During the earnings call, Nadella told investors that the company had over 2,500 Azure-OpenAI service users, adding that AI has been implemented into a broad range of its products. Hood said Microsoft feels optimistic about its AI push.

“As with any significant platform shift, it starts with innovation, and we’re excited about the early feedback and demand signals from the AI capabilities we’ve announced to date,” she said.

The company plans to keep investing in its “cloud infrastructure, particularly AI-related spend, as we scale to the growing demand driven by customer transformation. And we expect the resulting revenue to grow over time.”

Since Microsoft integrated AI features into Bing, page visits on the search engine between Feb.7 and March 20 increased by 15.8%, while Google saw a 1% decline during the same period.

The data highlights the lead Microsoft has taken in its intense generative AI battle with Google, which recently launched its own AI chatbot, Bard, in the US and the UK. But the recent Bing success also reveals a unique opportunity for Microsoft to expand its share in the $120 billion search market, which has been dominated by Google for decades.

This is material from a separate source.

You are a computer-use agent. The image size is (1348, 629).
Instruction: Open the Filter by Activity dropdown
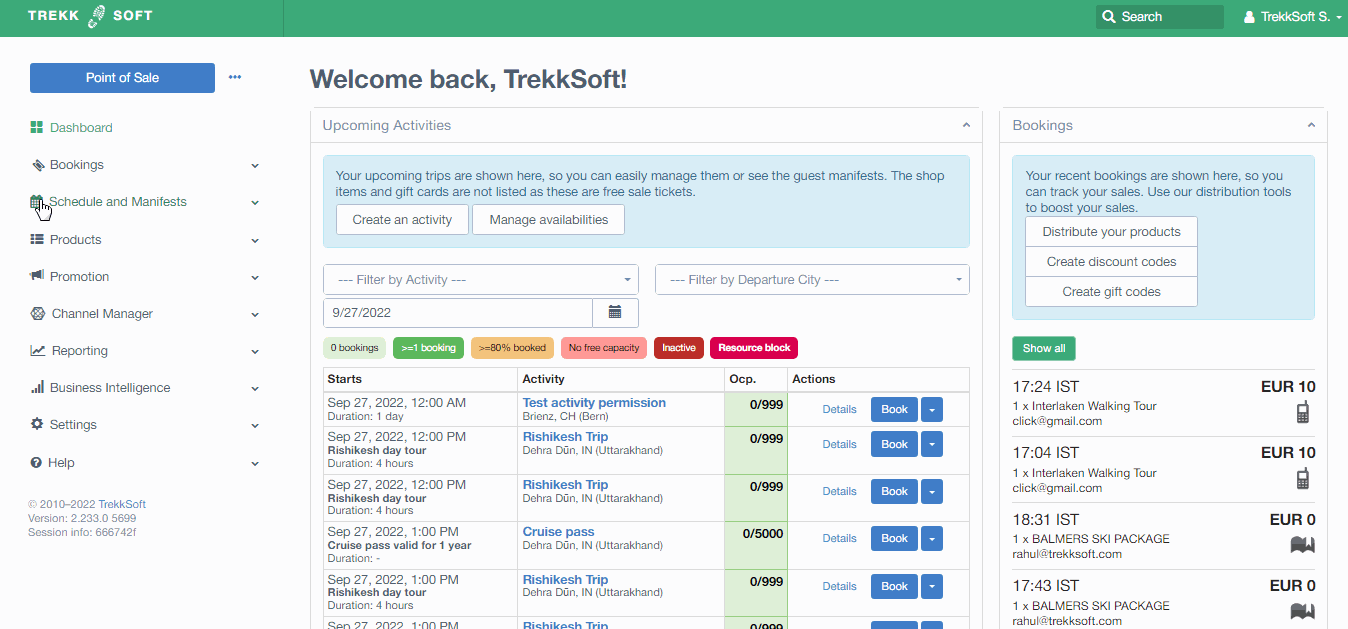point(481,280)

Analysts expect Bing to continue gaining market share in the coming months, particularly if Google postpones the integration of generative AI features into its search engine. At the moment, Microsoft appears to be notably ahead in that race as Bing AI has been available to the majority of users since February, while Google publicly launched Bard last month.

“Bing has less than a tenth of Google’s market share, so even if it converts 1% or 2% of users it will be materially beneficial to Bing and Microsoft,” said Gil Luria, an analyst at D.A. Davidson & Co.

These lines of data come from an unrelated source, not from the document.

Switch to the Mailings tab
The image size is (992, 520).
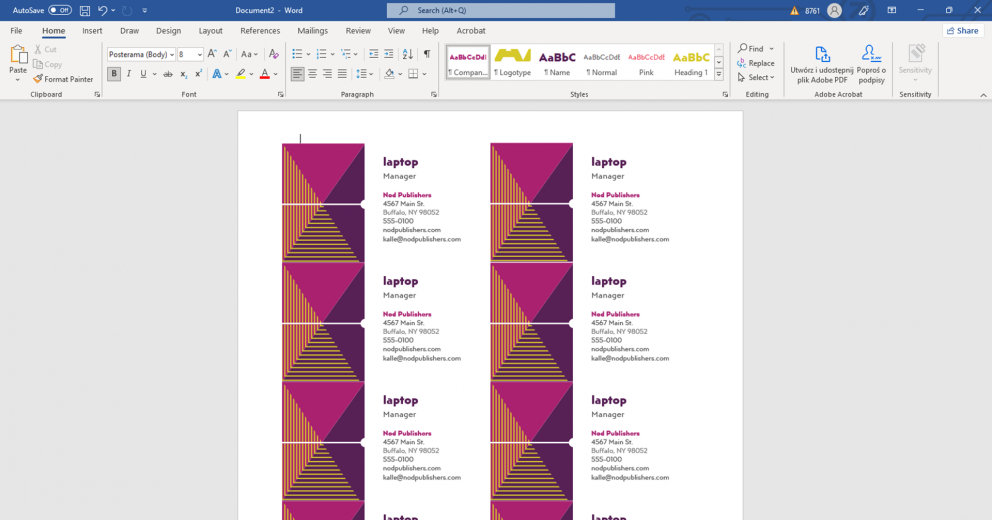pyautogui.click(x=313, y=30)
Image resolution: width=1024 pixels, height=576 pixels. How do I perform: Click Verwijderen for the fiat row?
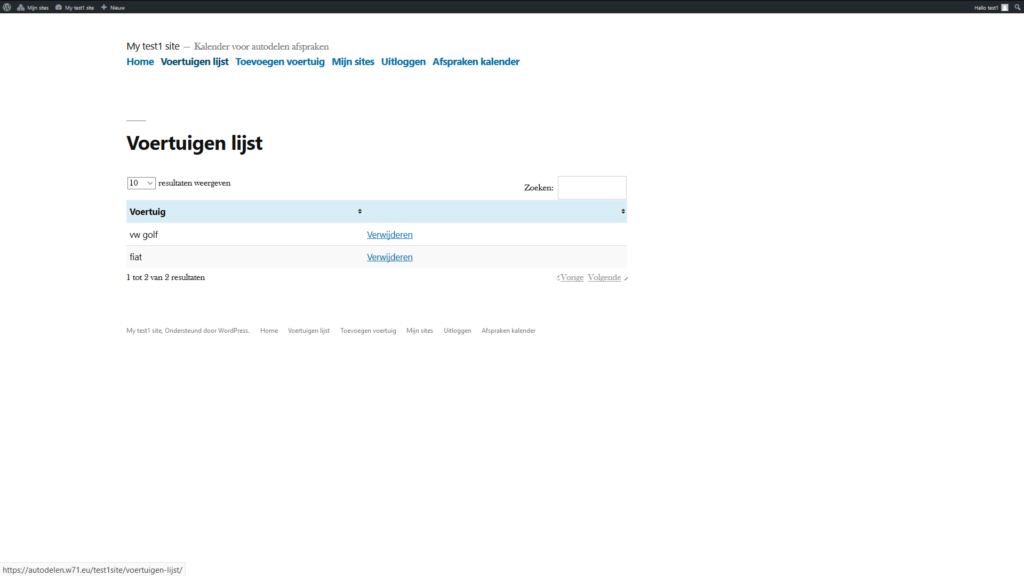click(x=389, y=257)
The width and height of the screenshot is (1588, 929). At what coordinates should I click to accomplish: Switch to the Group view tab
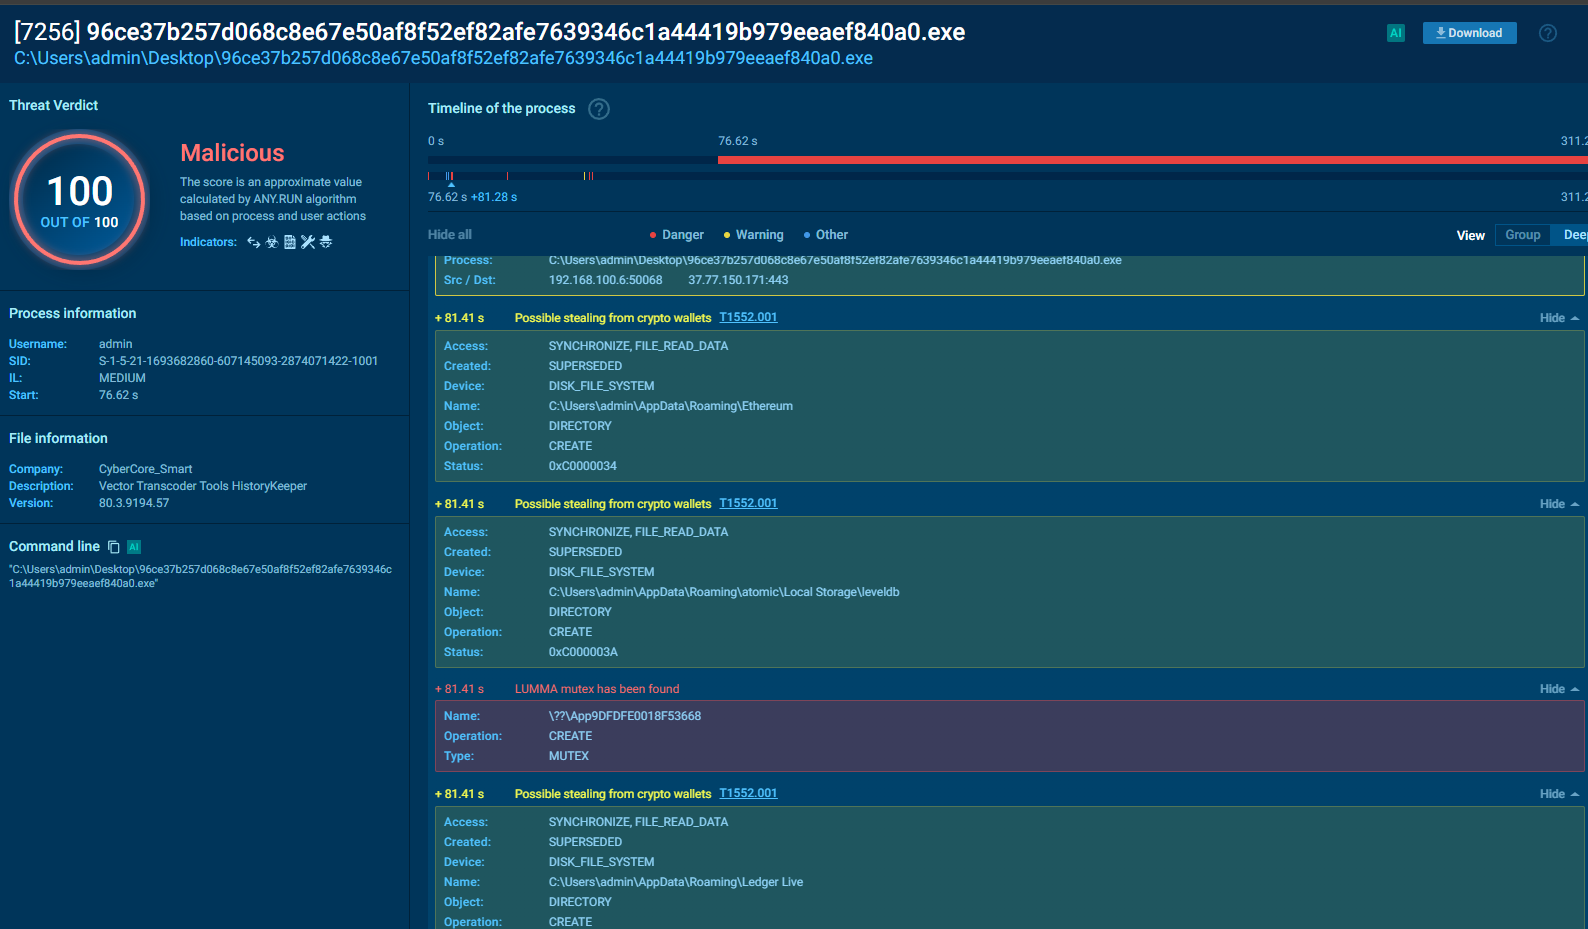point(1522,235)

Since AI integration, app downloads for Bing have surged eight times on a global level, while downloads for Google’s search app declined by 2% during the same period, according to

The importance of generative AI for Microsoft is also seen in the number of “AI” mentions on the company’s earnings call. The AI opportunity has also prompted at least two sell-side analysts to raise their recommendations on Microsoft stock.

“While short-term stock movements are notoriously difficult to predict, our call has been to own Microsoft shares for category leadership in generative AI, which has the potential to increase the value proposition pervasively across the Microsoft stack. Aligning with our view, AI was mentioned 50 times during the earnings call and is clearly driving a reassessment of Microsoft’s value prop and differentiation,” JPM analysts wrote in a client note today.

UK Moves to Block Activision Deal

Meanwhile, Microsoft’s efforts to complete the biggest-ever gaming deal suffered a major blow after the planned acquisition of Activision Blizzard was blocked by the UK’s top competition regulator on Wednesday.

The move represents a major setback for Microsoft, which spent months trying to convince global regulators that the deal would be beneficial for competition. The tech company said it intends to appeal the decision.

Activision’s shares fell nearly 10% in premarket trading on the reports.

The U.K. Competition and Markets Authority (CMA) said it obstructed the deal due to competition concerns in the burgeoning cloud gaming market. Microsoft’s acquisition of Activision would make the latter’s games exclusive to the tech giant’s cloud gaming platform, affecting the distribution to other key players in the industry, the CMA added.

In the US, the Federal Trade Commission (FTC) has also put forth measures to block the acquisition, though Microsoft has said they will fight to push the deal forward.


Microsoft shares are trading higher Wednesday after the company reported stronger-than-expected FQ3 results. Moreover, investors were impressed to see the increasing focus on the generative AI opportunity with 2 analysts upgrading Microsoft shares following the earnings report.